A way to avoid this is using dynamic logic. Contrary to the standard logic gates, which are also referred to as static logic, dymanic logic doesn't calculate the outcome of a changing input at once. It is clocked and uses several clock ticks (in fact 2) to calculate the value of the function.
The idea behind it is quite simple: You put a capacity (a capacitor or the gate of a CMOS transistor) at the output of the function. In the first clock cycle the capacity is carged with a VDD voltage. At the second cycle the capacity is decharged iff the function evalutes to 0.
What's the benefit of this sheme ?
You can spare nearly an entire network of PMOS transistors, thereby reducing fan-in and increase switching speed.

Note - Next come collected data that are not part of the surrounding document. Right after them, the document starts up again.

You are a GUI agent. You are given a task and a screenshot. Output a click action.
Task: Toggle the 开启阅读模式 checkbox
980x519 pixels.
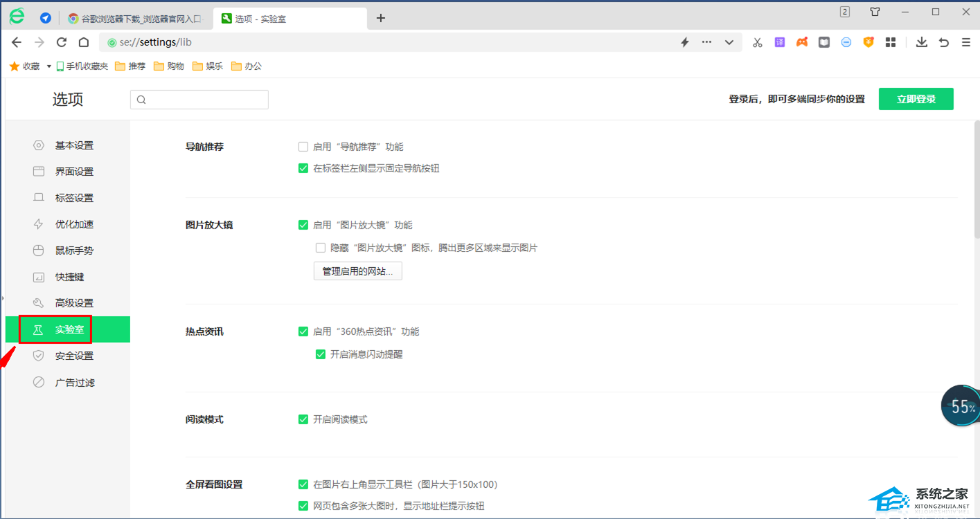point(303,419)
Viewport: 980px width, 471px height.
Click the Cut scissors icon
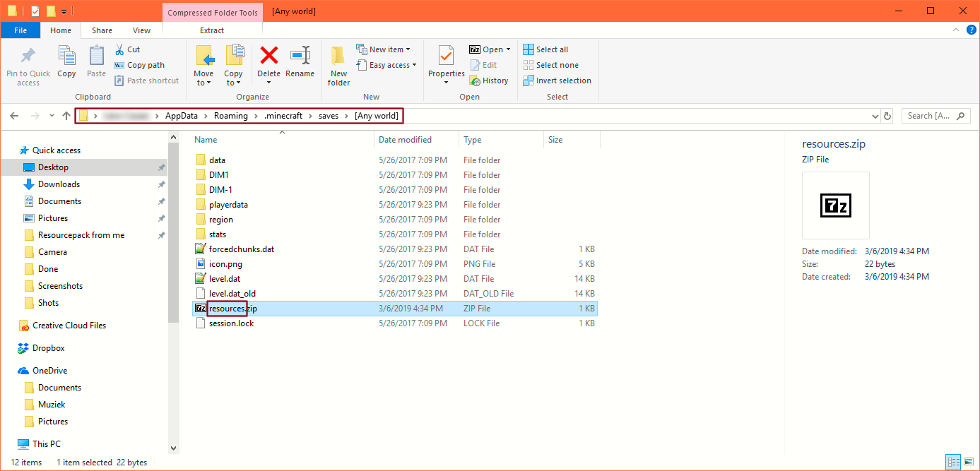(120, 49)
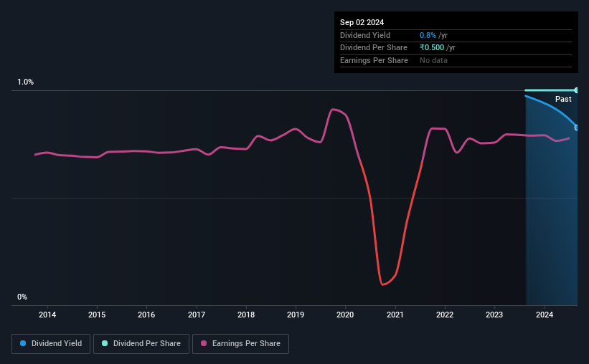Select the 2014 x-axis label

[47, 315]
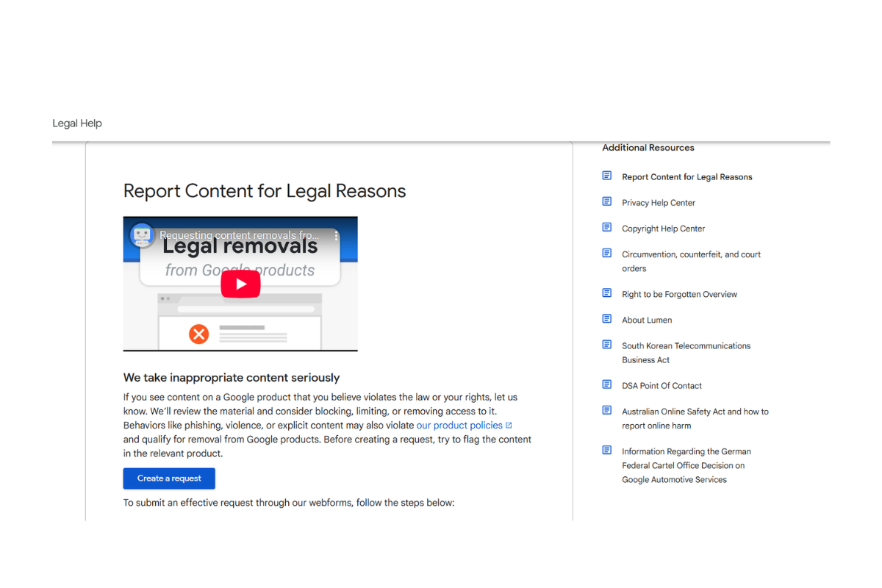Click the Google channel avatar on video
Viewport: 882px width, 588px height.
142,235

Lets have a look at a picture to make this clearer:
```                ___ VDD
|
NPRECHARGE---|   PMOS
|
+--------------+------------ output
|              |
+-----------+       --- capacitor
| standard  |       ---
function | NMOS      |        |
inputs --| switching |       ---
| network   |       VSS
| for the   |
| function  |
+-----------+
|
NPRECHARGE --|   NMOS
|
---
VSS
```
The detailed working of the circuit:
1. NPRECHARGE is low (logical 0). The PMOS transistor turns on, the NMOS off. The capacitor is charged by the current path to VDD. The output is at logical 1.
2. NPRECHARGE is high (logical 1). The PMOS transistor turns off, the NMOS on. The capacitor is decharged iff the NMOS switching network of the function opens a current path to VSS. Therefore the capacitor (and the output) falls to VSS iff the function has the output 0.

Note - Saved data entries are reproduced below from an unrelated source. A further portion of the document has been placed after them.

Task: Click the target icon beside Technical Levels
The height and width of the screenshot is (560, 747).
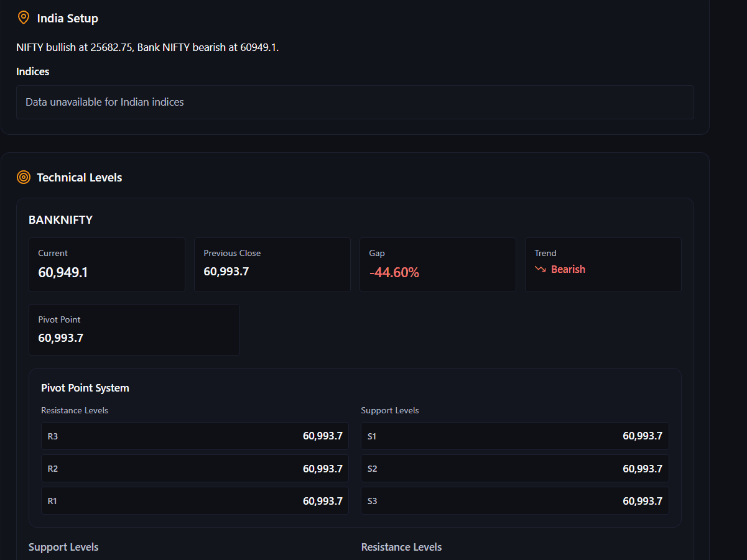Action: 23,178
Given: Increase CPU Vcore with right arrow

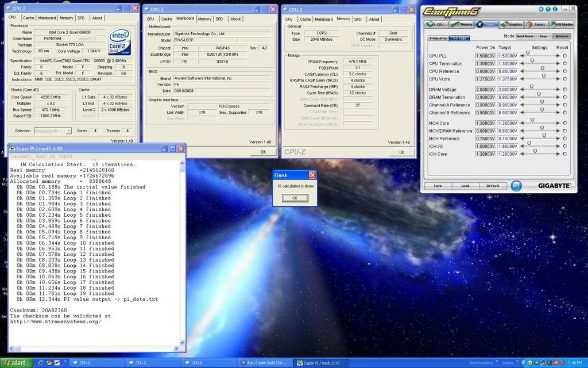Looking at the screenshot, I should [558, 79].
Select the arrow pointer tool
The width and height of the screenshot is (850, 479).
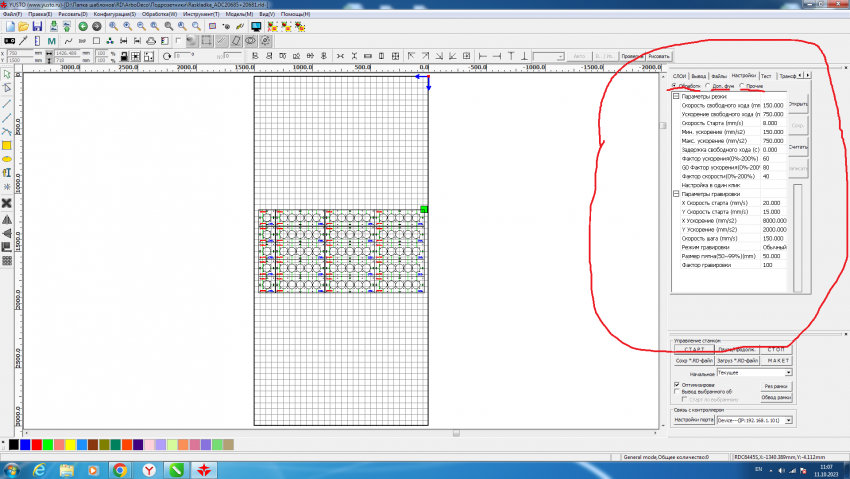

So you trade the entire PMOS network of the function and with it half of the fan-in for the additional transitors and 2 clock cycles switching time. However, for large functions the fan-in and lots of transistors in series of the function as a standard CMOS cell would cause the same switching time as 2 clock cycles (or even longer).
The upper example is for deleting the PMOS network, but you can do this of course with the NMOS network, too. Just use NOT(PRECHARGE) for "charging" the transistor to 0.

Dynamic logic can cause some problems when used in a row, but you can get around these by using domino logic (just putting an inverter at the output) or different clocking schemes.